▸ **Required action**:
The expected result is every line of the records, printed exactly.

Excerpts from a dataset:
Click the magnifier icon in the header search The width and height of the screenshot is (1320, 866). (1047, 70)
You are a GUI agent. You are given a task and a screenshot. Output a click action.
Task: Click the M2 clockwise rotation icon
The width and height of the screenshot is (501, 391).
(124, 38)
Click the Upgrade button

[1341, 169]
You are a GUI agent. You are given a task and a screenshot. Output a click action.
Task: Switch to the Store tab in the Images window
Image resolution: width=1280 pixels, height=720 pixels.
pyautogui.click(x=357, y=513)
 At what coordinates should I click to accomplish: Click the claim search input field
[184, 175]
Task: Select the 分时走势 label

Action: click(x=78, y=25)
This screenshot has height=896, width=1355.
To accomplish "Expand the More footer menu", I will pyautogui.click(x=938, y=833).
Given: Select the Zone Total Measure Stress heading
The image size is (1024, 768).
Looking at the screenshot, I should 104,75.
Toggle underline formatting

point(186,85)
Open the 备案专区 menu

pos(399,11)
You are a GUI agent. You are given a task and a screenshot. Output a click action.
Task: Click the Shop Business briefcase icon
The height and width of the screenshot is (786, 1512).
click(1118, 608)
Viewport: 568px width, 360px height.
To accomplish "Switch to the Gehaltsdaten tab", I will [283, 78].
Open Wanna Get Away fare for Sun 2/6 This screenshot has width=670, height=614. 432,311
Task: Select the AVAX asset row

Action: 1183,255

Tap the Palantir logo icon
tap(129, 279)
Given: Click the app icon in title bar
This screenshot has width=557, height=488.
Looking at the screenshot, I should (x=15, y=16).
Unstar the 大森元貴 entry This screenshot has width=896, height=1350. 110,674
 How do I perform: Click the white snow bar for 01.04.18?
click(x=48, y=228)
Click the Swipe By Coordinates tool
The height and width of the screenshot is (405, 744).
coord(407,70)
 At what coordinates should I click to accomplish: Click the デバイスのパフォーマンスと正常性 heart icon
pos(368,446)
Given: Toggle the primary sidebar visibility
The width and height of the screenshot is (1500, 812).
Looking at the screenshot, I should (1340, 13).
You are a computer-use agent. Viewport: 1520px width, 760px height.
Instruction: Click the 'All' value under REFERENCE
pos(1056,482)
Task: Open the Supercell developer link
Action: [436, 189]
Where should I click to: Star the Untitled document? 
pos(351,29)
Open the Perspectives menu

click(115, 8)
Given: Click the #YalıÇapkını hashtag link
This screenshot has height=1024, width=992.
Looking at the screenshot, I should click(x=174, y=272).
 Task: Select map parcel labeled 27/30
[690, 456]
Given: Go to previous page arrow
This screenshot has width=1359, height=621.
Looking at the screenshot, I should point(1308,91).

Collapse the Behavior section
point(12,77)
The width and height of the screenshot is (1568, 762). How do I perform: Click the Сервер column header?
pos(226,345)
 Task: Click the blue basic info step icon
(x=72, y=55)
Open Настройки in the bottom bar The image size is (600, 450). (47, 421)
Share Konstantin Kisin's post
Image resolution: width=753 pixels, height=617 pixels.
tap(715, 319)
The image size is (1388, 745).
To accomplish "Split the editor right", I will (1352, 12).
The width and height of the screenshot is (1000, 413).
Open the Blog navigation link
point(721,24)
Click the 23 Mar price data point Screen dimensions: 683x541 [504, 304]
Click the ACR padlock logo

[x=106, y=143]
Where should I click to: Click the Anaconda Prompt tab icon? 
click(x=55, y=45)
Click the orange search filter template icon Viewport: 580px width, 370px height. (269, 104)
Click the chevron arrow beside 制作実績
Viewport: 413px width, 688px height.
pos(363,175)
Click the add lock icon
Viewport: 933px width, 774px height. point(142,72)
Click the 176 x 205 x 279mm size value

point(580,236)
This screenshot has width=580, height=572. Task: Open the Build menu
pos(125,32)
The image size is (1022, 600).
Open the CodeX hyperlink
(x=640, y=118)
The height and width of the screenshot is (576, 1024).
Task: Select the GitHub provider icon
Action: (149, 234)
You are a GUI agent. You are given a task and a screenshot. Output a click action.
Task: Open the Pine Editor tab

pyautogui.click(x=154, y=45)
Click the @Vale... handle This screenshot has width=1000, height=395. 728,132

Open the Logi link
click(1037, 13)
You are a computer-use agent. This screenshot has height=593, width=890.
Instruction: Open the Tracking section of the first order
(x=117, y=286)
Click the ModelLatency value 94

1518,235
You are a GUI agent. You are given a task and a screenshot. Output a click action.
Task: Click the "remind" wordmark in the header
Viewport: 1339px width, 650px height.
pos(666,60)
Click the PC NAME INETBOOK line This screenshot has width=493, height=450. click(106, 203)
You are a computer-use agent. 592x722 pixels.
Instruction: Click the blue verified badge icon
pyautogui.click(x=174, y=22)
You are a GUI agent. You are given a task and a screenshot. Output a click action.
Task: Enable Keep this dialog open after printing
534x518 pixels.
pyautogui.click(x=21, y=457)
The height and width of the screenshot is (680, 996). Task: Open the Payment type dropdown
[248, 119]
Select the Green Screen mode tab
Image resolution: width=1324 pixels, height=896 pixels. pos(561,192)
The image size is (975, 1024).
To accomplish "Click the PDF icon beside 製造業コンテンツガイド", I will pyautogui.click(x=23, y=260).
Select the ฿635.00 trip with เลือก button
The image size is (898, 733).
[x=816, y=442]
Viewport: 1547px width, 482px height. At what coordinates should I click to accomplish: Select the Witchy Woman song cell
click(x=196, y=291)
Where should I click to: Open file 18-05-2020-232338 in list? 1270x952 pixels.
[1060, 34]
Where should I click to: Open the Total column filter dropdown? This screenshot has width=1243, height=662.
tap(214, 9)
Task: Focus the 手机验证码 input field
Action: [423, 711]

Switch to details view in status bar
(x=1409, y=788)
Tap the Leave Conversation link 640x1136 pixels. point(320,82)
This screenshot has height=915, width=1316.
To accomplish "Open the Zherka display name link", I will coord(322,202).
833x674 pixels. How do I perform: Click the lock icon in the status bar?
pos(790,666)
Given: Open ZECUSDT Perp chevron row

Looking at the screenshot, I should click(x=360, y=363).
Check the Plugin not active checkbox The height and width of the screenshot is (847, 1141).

▸ **Solution**:
Click the magnifier icon in the header search The width and height of the screenshot is (1320, 866). (1047, 70)
You are a GUI agent. You are given a task and a screenshot. Output a click action.
Task: Click the M2 clockwise rotation icon
The width and height of the screenshot is (501, 391).
(124, 38)
Click the Upgrade button

[1341, 169]
You are a GUI agent. You are given a task and a screenshot. Output a click action.
Task: Switch to the Store tab in the Images window
Image resolution: width=1280 pixels, height=720 pixels.
pyautogui.click(x=357, y=513)
 At what coordinates should I click to accomplish: Click the claim search input field
[184, 175]
Task: Select the 分时走势 label

Action: click(x=78, y=25)
This screenshot has height=896, width=1355.
To accomplish "Expand the More footer menu", I will pyautogui.click(x=938, y=833).
Given: Select the Zone Total Measure Stress heading
The image size is (1024, 768).
Looking at the screenshot, I should 104,75.
Toggle underline formatting

point(186,85)
Open the 备案专区 menu

pos(399,11)
You are a GUI agent. You are given a task and a screenshot. Output a click action.
Task: Click the Shop Business briefcase icon
The height and width of the screenshot is (786, 1512).
click(1118, 608)
Viewport: 568px width, 360px height.
To accomplish "Switch to the Gehaltsdaten tab", I will [283, 78].
Open Wanna Get Away fare for Sun 2/6 This screenshot has width=670, height=614. 432,311
Task: Select the AVAX asset row

Action: 1183,255

Tap the Palantir logo icon
tap(129, 279)
Given: Click the app icon in title bar
This screenshot has width=557, height=488.
Looking at the screenshot, I should (x=15, y=16).
Unstar the 大森元貴 entry This screenshot has width=896, height=1350. 110,674
 How do I perform: Click the white snow bar for 01.04.18?
click(x=48, y=228)
Click the Swipe By Coordinates tool
The height and width of the screenshot is (405, 744).
coord(407,70)
 At what coordinates should I click to accomplish: Click the デバイスのパフォーマンスと正常性 heart icon
pos(368,446)
Given: Toggle the primary sidebar visibility
The width and height of the screenshot is (1500, 812).
Looking at the screenshot, I should (1340, 13).
You are a computer-use agent. Viewport: 1520px width, 760px height.
Instruction: Click the 'All' value under REFERENCE
pos(1056,482)
Task: Open the Supercell developer link
Action: [436, 189]
Where should I click to: Star the Untitled document? 
pos(351,29)
Open the Perspectives menu

click(115, 8)
Given: Click the #YalıÇapkını hashtag link
This screenshot has height=1024, width=992.
Looking at the screenshot, I should click(x=174, y=272).
 Task: Select map parcel labeled 27/30
[690, 456]
Given: Go to previous page arrow
This screenshot has width=1359, height=621.
Looking at the screenshot, I should point(1308,91).

Collapse the Behavior section
point(12,77)
The width and height of the screenshot is (1568, 762). How do I perform: Click the Сервер column header?
pos(226,345)
 Task: Click the blue basic info step icon
(x=72, y=55)
Open Настройки in the bottom bar The image size is (600, 450). (47, 421)
Share Konstantin Kisin's post
Image resolution: width=753 pixels, height=617 pixels.
tap(715, 319)
The image size is (1388, 745).
To accomplish "Split the editor right", I will (1352, 12).
The width and height of the screenshot is (1000, 413).
Open the Blog navigation link
point(721,24)
Click the 23 Mar price data point Screen dimensions: 683x541 [504, 304]
Click the ACR padlock logo

[x=106, y=143]
Where should I click to: Click the Anaconda Prompt tab icon? 
click(x=55, y=45)
Click the orange search filter template icon Viewport: 580px width, 370px height. (269, 104)
Click the chevron arrow beside 制作実績
Viewport: 413px width, 688px height.
pos(363,175)
Click the add lock icon
Viewport: 933px width, 774px height. point(142,72)
Click the 176 x 205 x 279mm size value

point(580,236)
This screenshot has width=580, height=572. Task: Open the Build menu
pos(125,32)
The image size is (1022, 600).
Open the CodeX hyperlink
(x=640, y=118)
The height and width of the screenshot is (576, 1024).
Task: Select the GitHub provider icon
Action: (149, 234)
You are a GUI agent. You are given a task and a screenshot. Output a click action.
Task: Open the Pine Editor tab

pyautogui.click(x=154, y=45)
Click the @Vale... handle This screenshot has width=1000, height=395. 728,132

Open the Logi link
click(1037, 13)
You are a computer-use agent. This screenshot has height=593, width=890.
Instruction: Open the Tracking section of the first order
(x=117, y=286)
Click the ModelLatency value 94

1518,235
You are a GUI agent. You are given a task and a screenshot. Output a click action.
Task: Click the "remind" wordmark in the header
Viewport: 1339px width, 650px height.
pos(666,60)
Click the PC NAME INETBOOK line This screenshot has width=493, height=450. click(106, 203)
You are a computer-use agent. 592x722 pixels.
Instruction: Click the blue verified badge icon
pyautogui.click(x=174, y=22)
You are a GUI agent. You are given a task and a screenshot. Output a click action.
Task: Enable Keep this dialog open after printing
534x518 pixels.
pyautogui.click(x=21, y=457)
The height and width of the screenshot is (680, 996). Task: Open the Payment type dropdown
[248, 119]
Select the Green Screen mode tab
Image resolution: width=1324 pixels, height=896 pixels. pos(561,192)
The image size is (975, 1024).
To accomplish "Click the PDF icon beside 製造業コンテンツガイド", I will pyautogui.click(x=23, y=260).
Select the ฿635.00 trip with เลือก button
The image size is (898, 733).
[x=816, y=442]
Viewport: 1547px width, 482px height. At what coordinates should I click to accomplish: Select the Witchy Woman song cell
click(x=196, y=291)
Where should I click to: Open file 18-05-2020-232338 in list? 1270x952 pixels.
[1060, 34]
Where should I click to: Open the Total column filter dropdown? This screenshot has width=1243, height=662.
tap(214, 9)
Task: Focus the 手机验证码 input field
Action: [423, 711]

Switch to details view in status bar
(x=1409, y=788)
Tap the Leave Conversation link 640x1136 pixels. point(320,82)
This screenshot has height=915, width=1316.
To accomplish "Open the Zherka display name link", I will coord(322,202).
833x674 pixels. How do I perform: Click the lock icon in the status bar?
pos(790,666)
Given: Open ZECUSDT Perp chevron row

Looking at the screenshot, I should click(x=360, y=363).
Check the Plugin not active checkbox The height and width of the screenshot is (847, 1141).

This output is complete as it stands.